The expected output is the exact lines from the one containing "Image resolution: width=907" through the end of the data, inclusive, and nothing else.

Saved data entries:
--- START ---
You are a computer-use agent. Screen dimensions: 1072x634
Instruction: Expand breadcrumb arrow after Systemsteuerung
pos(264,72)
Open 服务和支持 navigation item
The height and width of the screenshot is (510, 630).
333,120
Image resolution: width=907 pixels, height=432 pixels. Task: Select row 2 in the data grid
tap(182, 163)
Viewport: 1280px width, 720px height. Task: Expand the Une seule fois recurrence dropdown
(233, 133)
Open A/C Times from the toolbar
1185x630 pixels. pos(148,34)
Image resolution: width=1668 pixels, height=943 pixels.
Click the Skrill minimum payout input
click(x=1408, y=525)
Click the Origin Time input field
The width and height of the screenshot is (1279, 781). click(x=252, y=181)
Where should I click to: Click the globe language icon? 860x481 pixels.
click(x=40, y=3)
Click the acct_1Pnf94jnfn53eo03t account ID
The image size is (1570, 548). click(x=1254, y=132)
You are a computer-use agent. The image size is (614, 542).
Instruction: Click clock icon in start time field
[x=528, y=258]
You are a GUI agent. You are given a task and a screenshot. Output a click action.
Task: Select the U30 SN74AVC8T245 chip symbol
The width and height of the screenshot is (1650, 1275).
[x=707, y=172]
--- END ---
• Answer for this exercise
Image resolution: width=907 pixels, height=432 pixels. Task: Select row 2 in the data grid
tap(182, 163)
Viewport: 1280px width, 720px height. Task: Expand the Une seule fois recurrence dropdown
(233, 133)
Open A/C Times from the toolbar
1185x630 pixels. pos(148,34)
Image resolution: width=1668 pixels, height=943 pixels.
Click the Skrill minimum payout input
click(x=1408, y=525)
Click the Origin Time input field
The width and height of the screenshot is (1279, 781). click(x=252, y=181)
Where should I click to: Click the globe language icon? 860x481 pixels.
click(x=40, y=3)
Click the acct_1Pnf94jnfn53eo03t account ID
The image size is (1570, 548). click(x=1254, y=132)
You are a computer-use agent. The image size is (614, 542).
Instruction: Click clock icon in start time field
[x=528, y=258]
You are a GUI agent. You are given a task and a screenshot. Output a click action.
Task: Select the U30 SN74AVC8T245 chip symbol
The width and height of the screenshot is (1650, 1275).
[x=707, y=172]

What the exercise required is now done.